Tom Larson, President & CEO, Wisconsin REALTORS® Association, contextualizes declining home sales: “Sales dropped 10.4% over the last 12 months, but we need to remember that April of last year was a very strong month for sales. In fact, closings spiked 27.7% in April 2024 compared to April 2023. This was the strongest annual growth seen since late 2020. April 2025 sales were 14% higher than they were two years ago in April 2023, which is a solid month for home sales.”

David Clark, Professor Emeritus of Economics and WRA Consultant, attests that lowering inflation and trade negotiations may help the market: “In its most recent meeting, the Fed left the federal funds rate unchanged with Fed Chairman Jerome Powell indicating that the risk of higher inflation as well as higher unemployment increased since March. Indeed, the initial estimates of first quarter real GDP growth were slightly negative, falling 0.3%. However, since that meeting, the administration announced promising trade negotiations with China, which was followed by better-than-expected April inflation data. Hopefully, the threat of tariff wars is subsiding, which will help keep inflation in check.”

REPORT HIGHLIGHTS: 

  • For a second straight month, home sales fell by a substantial margin while prices increased. Existing home sales slid 10.4% when compared to April 2024, and the median price increased 7.3% to $322,000 over that same 12-month period.
  • The year-to-date sales were down just 3.5% compared to the first four months of 2024, due to solid growth in January and February of this year.
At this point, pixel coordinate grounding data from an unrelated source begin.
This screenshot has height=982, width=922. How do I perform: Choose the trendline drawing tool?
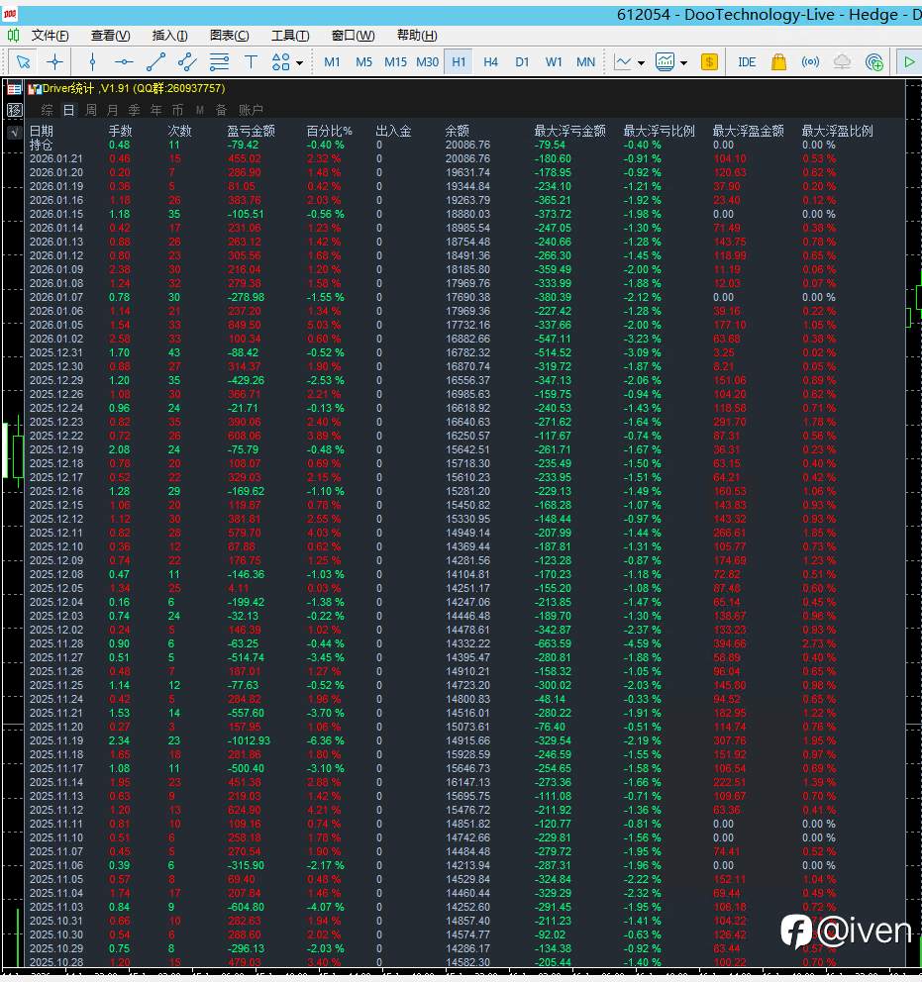click(x=155, y=62)
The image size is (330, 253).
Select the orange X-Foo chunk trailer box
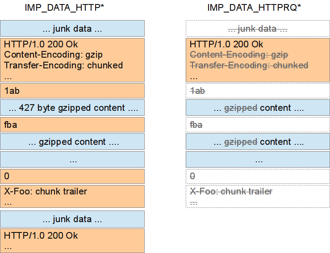click(x=72, y=197)
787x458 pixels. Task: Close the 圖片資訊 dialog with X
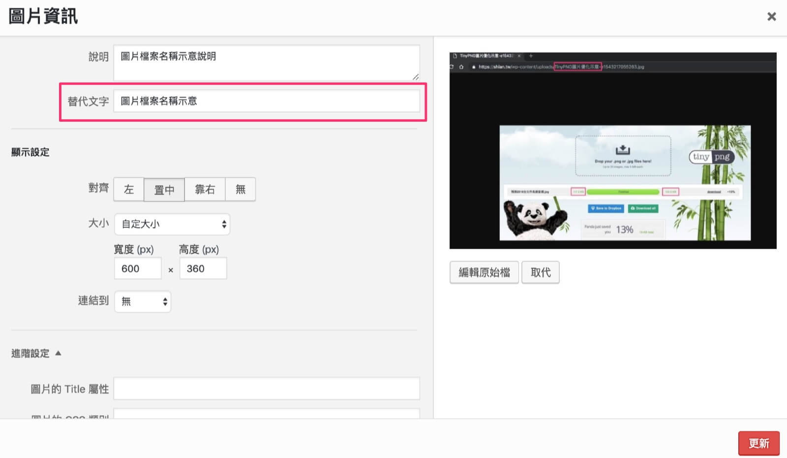point(771,17)
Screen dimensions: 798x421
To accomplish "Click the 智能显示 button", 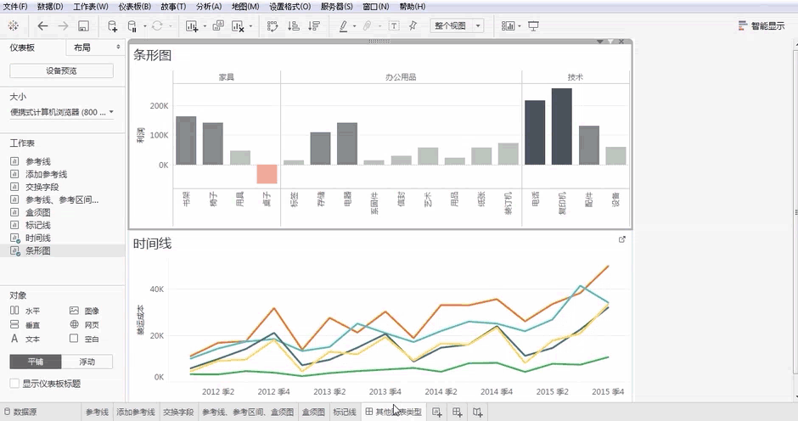I will click(x=761, y=26).
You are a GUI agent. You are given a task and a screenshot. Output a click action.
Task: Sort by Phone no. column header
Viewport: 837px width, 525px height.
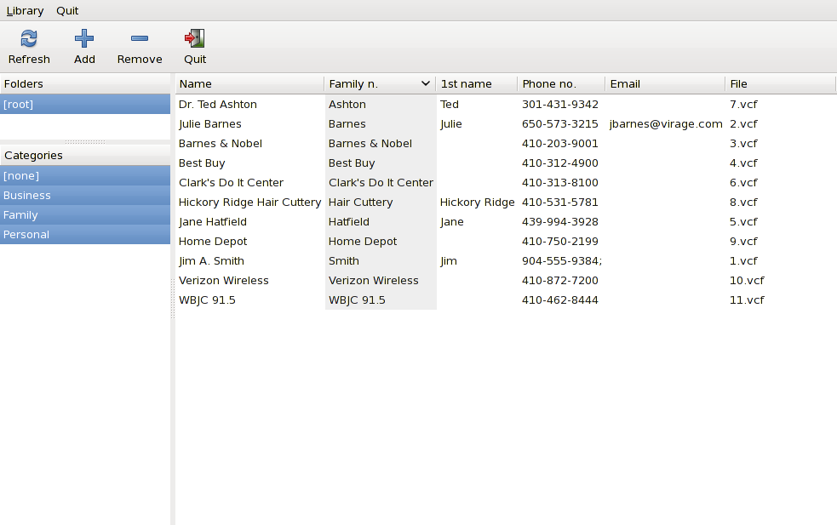click(561, 83)
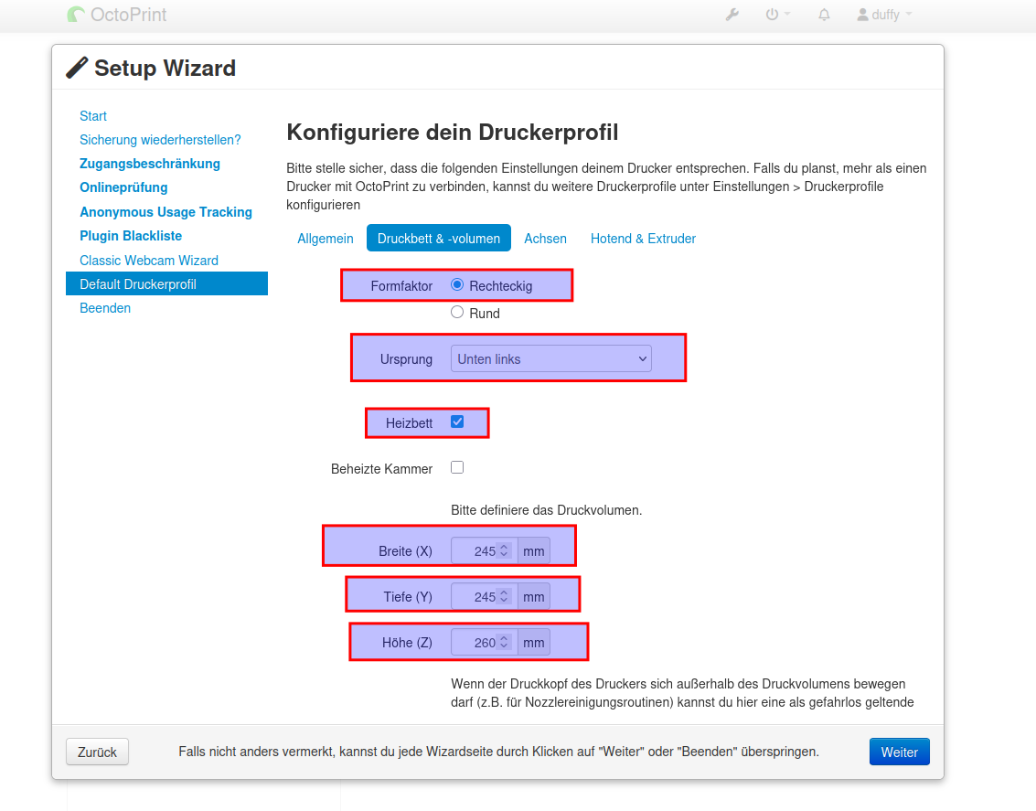Open the Ursprung dropdown
Viewport: 1036px width, 811px height.
pos(550,358)

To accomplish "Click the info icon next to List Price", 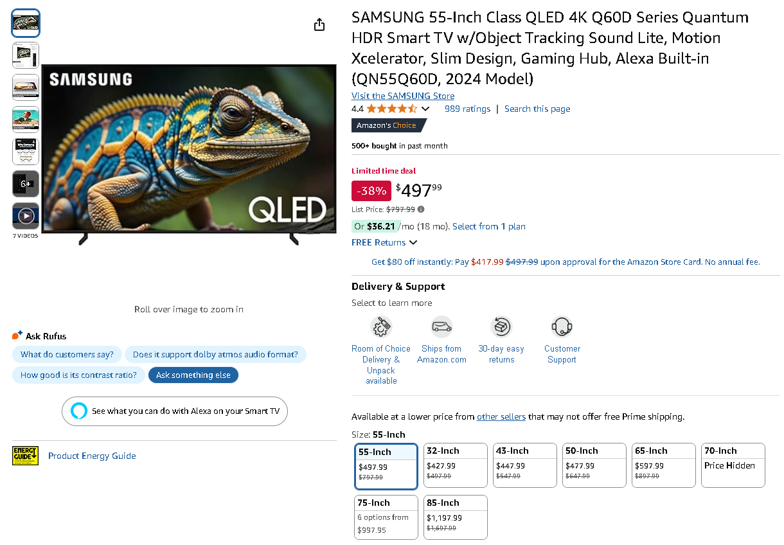I will (420, 210).
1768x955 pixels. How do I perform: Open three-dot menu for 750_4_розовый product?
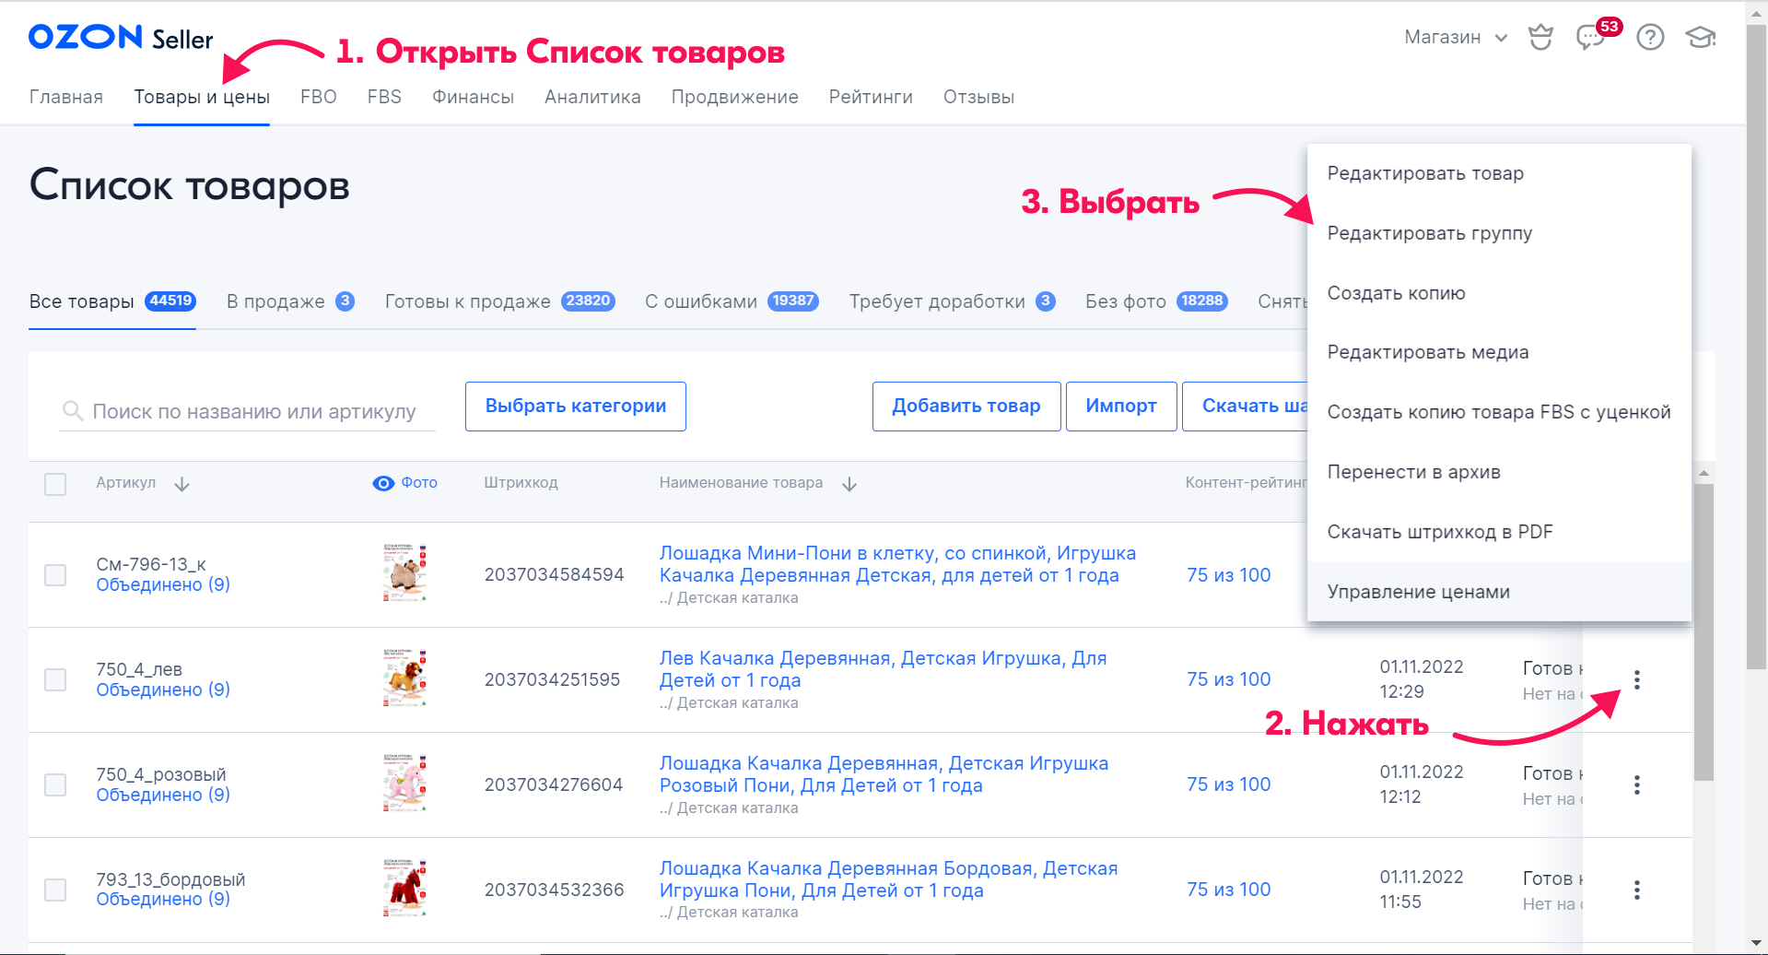coord(1636,785)
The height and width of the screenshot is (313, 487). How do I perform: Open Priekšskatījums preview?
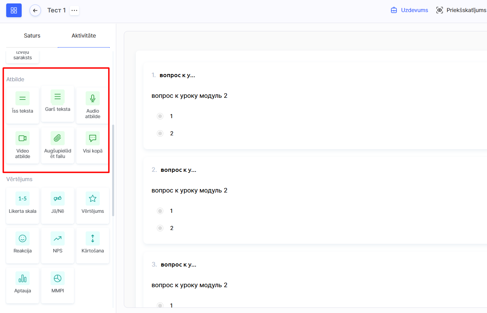(461, 10)
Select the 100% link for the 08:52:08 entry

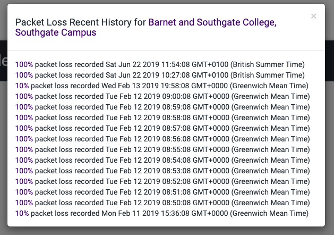point(24,181)
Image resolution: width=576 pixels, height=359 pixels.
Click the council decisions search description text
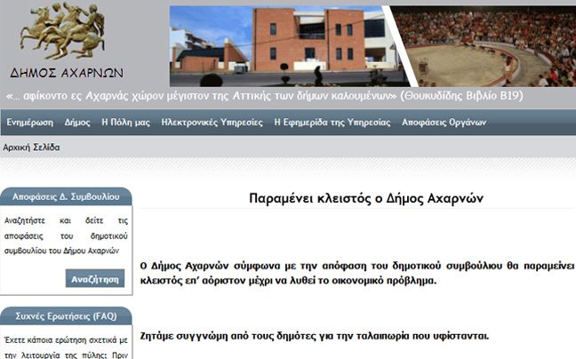[67, 235]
Home sale prices rose 8.8% when compared to the first four months of 2024. 
  • Inventory levels improved, but remain below the six months of available supply that signals a balanced market, with April inventory at 3.6 months, which is up 5.9% from April 2024. Total listings increased over the last 12 months, new listings rose 6.3% compared to April 2024.
  • An annual re-benchmarking of statewide median family income data by the U.S. Department of Housing and Urban Development revealed that income growth over the past 12 months was relatively unchanged, and affordability rose just 0.8%. Wisconsin’s median family income rose 7.6% between April 2024 and April 2025. This, combined with moderating price appreciation and a slight improvement in mortgage rates – specifically, a 26 basis point drop in the 30-year fixed mortgage rate to 6.73% in April – helped improve statewide housing affordability.
  • The Wisconsin Housing Affordability Index measures the portion of the median-priced home that a typical buyer with median family income qualifies to purchase, assuming a 20% down payment, and the remaining balance financed using a 30-year fixed mortgage at current rates. The index rose 0.8% to 128 in April 2025. The 7.6% increase in median family income and quarter-point improvement in mortgage rates more than offset the 7.3% increase in the median price.